[A block of data]
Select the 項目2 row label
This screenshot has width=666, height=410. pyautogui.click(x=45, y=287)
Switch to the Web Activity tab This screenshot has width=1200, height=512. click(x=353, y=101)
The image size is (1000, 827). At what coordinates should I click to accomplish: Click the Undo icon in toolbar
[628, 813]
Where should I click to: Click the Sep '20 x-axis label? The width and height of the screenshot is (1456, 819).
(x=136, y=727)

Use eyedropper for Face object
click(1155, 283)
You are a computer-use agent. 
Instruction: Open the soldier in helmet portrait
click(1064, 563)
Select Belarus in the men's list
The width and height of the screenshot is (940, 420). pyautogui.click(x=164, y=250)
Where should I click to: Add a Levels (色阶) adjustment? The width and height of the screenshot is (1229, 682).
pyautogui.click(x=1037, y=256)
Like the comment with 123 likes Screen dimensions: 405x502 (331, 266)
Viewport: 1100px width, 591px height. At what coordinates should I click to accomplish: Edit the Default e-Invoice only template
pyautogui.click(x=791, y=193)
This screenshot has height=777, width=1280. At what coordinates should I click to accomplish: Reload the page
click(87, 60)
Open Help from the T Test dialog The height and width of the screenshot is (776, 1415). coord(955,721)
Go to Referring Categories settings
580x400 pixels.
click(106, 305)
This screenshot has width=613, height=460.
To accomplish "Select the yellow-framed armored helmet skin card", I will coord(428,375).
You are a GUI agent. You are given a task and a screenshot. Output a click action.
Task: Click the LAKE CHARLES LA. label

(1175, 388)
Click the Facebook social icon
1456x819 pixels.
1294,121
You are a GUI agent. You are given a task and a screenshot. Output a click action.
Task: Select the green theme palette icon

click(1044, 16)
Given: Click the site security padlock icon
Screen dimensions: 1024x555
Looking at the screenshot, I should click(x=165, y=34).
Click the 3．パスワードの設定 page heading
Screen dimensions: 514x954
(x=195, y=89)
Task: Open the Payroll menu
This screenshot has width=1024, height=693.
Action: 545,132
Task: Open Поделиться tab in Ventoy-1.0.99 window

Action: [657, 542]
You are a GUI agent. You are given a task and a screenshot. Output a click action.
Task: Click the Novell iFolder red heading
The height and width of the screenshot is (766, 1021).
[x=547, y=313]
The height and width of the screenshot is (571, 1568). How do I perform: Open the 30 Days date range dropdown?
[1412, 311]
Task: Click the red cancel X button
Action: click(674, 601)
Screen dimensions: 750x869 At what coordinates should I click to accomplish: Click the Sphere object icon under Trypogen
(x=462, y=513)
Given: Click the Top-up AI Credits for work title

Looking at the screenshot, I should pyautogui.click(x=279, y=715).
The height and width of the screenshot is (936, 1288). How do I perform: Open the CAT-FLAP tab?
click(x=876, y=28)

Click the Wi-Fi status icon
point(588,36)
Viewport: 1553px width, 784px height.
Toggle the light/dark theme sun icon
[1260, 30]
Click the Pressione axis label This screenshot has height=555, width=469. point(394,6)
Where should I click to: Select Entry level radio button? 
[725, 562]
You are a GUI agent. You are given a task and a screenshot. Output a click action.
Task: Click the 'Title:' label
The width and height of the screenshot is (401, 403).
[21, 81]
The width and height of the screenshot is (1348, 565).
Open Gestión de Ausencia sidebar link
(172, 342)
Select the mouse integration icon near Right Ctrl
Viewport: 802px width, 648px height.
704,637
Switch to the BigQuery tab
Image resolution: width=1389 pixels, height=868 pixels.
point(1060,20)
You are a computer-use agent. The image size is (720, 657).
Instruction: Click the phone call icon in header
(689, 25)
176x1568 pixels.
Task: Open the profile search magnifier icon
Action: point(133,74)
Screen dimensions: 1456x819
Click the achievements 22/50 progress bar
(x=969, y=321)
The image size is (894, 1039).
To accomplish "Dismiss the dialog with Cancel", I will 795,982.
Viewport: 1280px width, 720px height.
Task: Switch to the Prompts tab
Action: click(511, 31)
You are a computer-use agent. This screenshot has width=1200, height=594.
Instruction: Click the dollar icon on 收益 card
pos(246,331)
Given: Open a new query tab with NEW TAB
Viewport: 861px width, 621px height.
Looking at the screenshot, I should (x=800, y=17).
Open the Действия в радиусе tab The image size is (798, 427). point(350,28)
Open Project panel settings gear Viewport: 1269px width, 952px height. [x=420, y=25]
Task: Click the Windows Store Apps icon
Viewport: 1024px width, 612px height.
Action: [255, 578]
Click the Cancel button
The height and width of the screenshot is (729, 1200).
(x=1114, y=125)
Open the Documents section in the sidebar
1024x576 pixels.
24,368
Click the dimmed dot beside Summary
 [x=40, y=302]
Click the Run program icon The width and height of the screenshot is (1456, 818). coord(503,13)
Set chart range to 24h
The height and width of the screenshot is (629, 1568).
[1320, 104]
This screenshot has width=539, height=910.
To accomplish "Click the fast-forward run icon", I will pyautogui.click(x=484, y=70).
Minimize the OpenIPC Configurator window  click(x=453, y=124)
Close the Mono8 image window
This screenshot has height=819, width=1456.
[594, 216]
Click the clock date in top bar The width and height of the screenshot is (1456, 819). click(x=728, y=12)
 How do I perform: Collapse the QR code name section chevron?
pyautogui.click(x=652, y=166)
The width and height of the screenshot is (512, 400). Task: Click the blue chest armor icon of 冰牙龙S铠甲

◆ **SHORT PROBLEM**: Put every line of the material above into a JSON list of strings, one string per line, leaving out blank lines.

◆ **OUTPUT**:
[
  "Select the 項目2 row label",
  "This screenshot has width=666, height=410. pyautogui.click(x=45, y=287)",
  "Switch to the Web Activity tab This screenshot has width=1200, height=512. click(x=353, y=101)",
  "The image size is (1000, 827). At what coordinates should I click to accomplish: Click the Undo icon in toolbar",
  "[628, 813]",
  "Where should I click to: Click the Sep '20 x-axis label? The width and height of the screenshot is (1456, 819).",
  "(x=136, y=727)",
  "Use eyedropper for Face object",
  "click(1155, 283)",
  "You are a computer-use agent. ",
  "Instruction: Open the soldier in helmet portrait",
  "click(1064, 563)",
  "Select Belarus in the men's list",
  "The width and height of the screenshot is (940, 420). pyautogui.click(x=164, y=250)",
  "Where should I click to: Add a Levels (色阶) adjustment? The width and height of the screenshot is (1229, 682).",
  "pyautogui.click(x=1037, y=256)",
  "Like the comment with 123 likes Screen dimensions: 405x502 (331, 266)",
  "Viewport: 1100px width, 591px height. At what coordinates should I click to accomplish: Edit the Default e-Invoice only template",
  "pyautogui.click(x=791, y=193)",
  "This screenshot has height=777, width=1280. At what coordinates should I click to accomplish: Reload the page",
  "click(87, 60)",
  "Open Help from the T Test dialog The height and width of the screenshot is (776, 1415). coord(955,721)",
  "Go to Referring Categories settings",
  "580x400 pixels.",
  "click(106, 305)",
  "This screenshot has width=613, height=460.",
  "To accomplish \"Select the yellow-framed armored helmet skin card\", I will coord(428,375).",
  "You are a GUI agent. You are given a task and a screenshot. Output a click action.",
  "Task: Click the LAKE CHARLES LA. label",
  "(1175, 388)",
  "Click the Facebook social icon",
  "1456x819 pixels.",
  "1294,121",
  "You are a GUI agent. You are given a task and a screenshot. Output a click action.",
  "Task: Select the green theme palette icon",
  "click(1044, 16)",
  "Given: Click the site security padlock icon",
  "Screen dimensions: 1024x555",
  "Looking at the screenshot, I should click(x=165, y=34).",
  "Click the 3．パスワードの設定 page heading",
  "Screen dimensions: 514x954",
  "(x=195, y=89)",
  "Task: Open the Payroll menu",
  "This screenshot has width=1024, height=693.",
  "Action: 545,132",
  "Task: Open Поделиться tab in Ventoy-1.0.99 window",
  "Action: [657, 542]",
  "You are a GUI agent. You are given a task and a screenshot. Output a click action.",
  "Task: Click the Novell iFolder red heading",
  "The height and width of the screenshot is (766, 1021).",
  "[x=547, y=313]",
  "The height and width of the screenshot is (571, 1568). How do I perform: Open the 30 Days date range dropdown?",
  "[1412, 311]",
  "Task: Click the red cancel X button",
  "Action: click(674, 601)",
  "Screen dimensions: 750x869 At what coordinates should I click to accomplish: Click the Sphere object icon under Trypogen",
  "(x=462, y=513)",
  "Given: Click the Top-up AI Credits for work title",
  "Looking at the screenshot, I should pyautogui.click(x=279, y=715).",
  "The height and width of the screenshot is (936, 1288). How do I perform: Open the CAT-FLAP tab?",
  "click(x=876, y=28)",
  "Click the Wi-Fi status icon",
  "point(588,36)",
  "Viewport: 1553px width, 784px height.",
  "Toggle the light/dark theme sun icon",
  "[1260, 30]",
  "Click the Pressione axis label This screenshot has height=555, width=469. point(394,6)",
  "Where should I click to: Select Entry level radio button? ",
  "[725, 562]",
  "You are a GUI agent. You are given a task and a screenshot. Output a click action.",
  "Task: Click the 'Title:' label",
  "The width and height of the screenshot is (401, 403).",
  "[21, 81]",
  "The width and height of the screenshot is (1348, 565).",
  "Open Gestión de Ausencia sidebar link",
  "(172, 342)",
  "Select the mouse integration icon near Right Ctrl",
  "Viewport: 802px width, 648px height.",
  "704,637",
  "Switch to the BigQuery tab",
  "Image resolution: width=1389 pixels, height=868 pixels.",
  "point(1060,20)",
  "You are a computer-use agent. The image size is (720, 657).",
  "Instruction: Click the phone call icon in header",
  "(689, 25)",
  "176x1568 pixels.",
  "Task: Open the profile search magnifier icon",
  "Action: point(133,74)",
  "Screen dimensions: 1456x819",
  "Click the achievements 22/50 progress bar",
  "(x=969, y=321)",
  "The image size is (894, 1039).",
  "To accomplish \"Dismiss the dialog with Cancel\", I will 795,982.",
  "Viewport: 1280px width, 720px height.",
  "Task: Switch to the Prompts tab",
  "Action: click(511, 31)",
  "You are a computer-use agent. This screenshot has width=1200, height=594.",
  "Instruction: Click the dollar icon on 收益 card",
  "pos(246,331)",
  "Given: Open a new query tab with NEW TAB",
  "Viewport: 861px width, 621px height.",
  "Looking at the screenshot, I should (x=800, y=17).",
  "Open the Действия в радиусе tab The image size is (798, 427). point(350,28)",
  "Open Project panel settings gear Viewport: 1269px width, 952px height. [x=420, y=25]",
  "Task: Click the Windows Store Apps icon",
  "Viewport: 1024px width, 612px height.",
  "Action: [255, 578]",
  "Click the Cancel button",
  "The height and width of the screenshot is (729, 1200).",
  "(x=1114, y=125)",
  "Open the Documents section in the sidebar",
  "1024x576 pixels.",
  "24,368",
  "Click the dimmed dot beside Summary",
  " [x=40, y=302]",
  "Click the Run program icon The width and height of the screenshot is (1456, 818). coord(503,13)",
  "Set chart range to 24h",
  "The height and width of the screenshot is (629, 1568).",
  "[1320, 104]",
  "This screenshot has width=539, height=910.",
  "To accomplish \"Click the fast-forward run icon\", I will pyautogui.click(x=484, y=70).",
  "Minimize the OpenIPC Configurator window  click(x=453, y=124)",
  "Close the Mono8 image window",
  "This screenshot has height=819, width=1456.",
  "[594, 216]",
  "Click the clock date in top bar The width and height of the screenshot is (1456, 819). click(x=728, y=12)",
  " How do I perform: Collapse the QR code name section chevron?",
  "pyautogui.click(x=652, y=166)",
  "The width and height of the screenshot is (512, 400). Task: Click the blue chest armor icon of 冰牙龙S铠甲"
]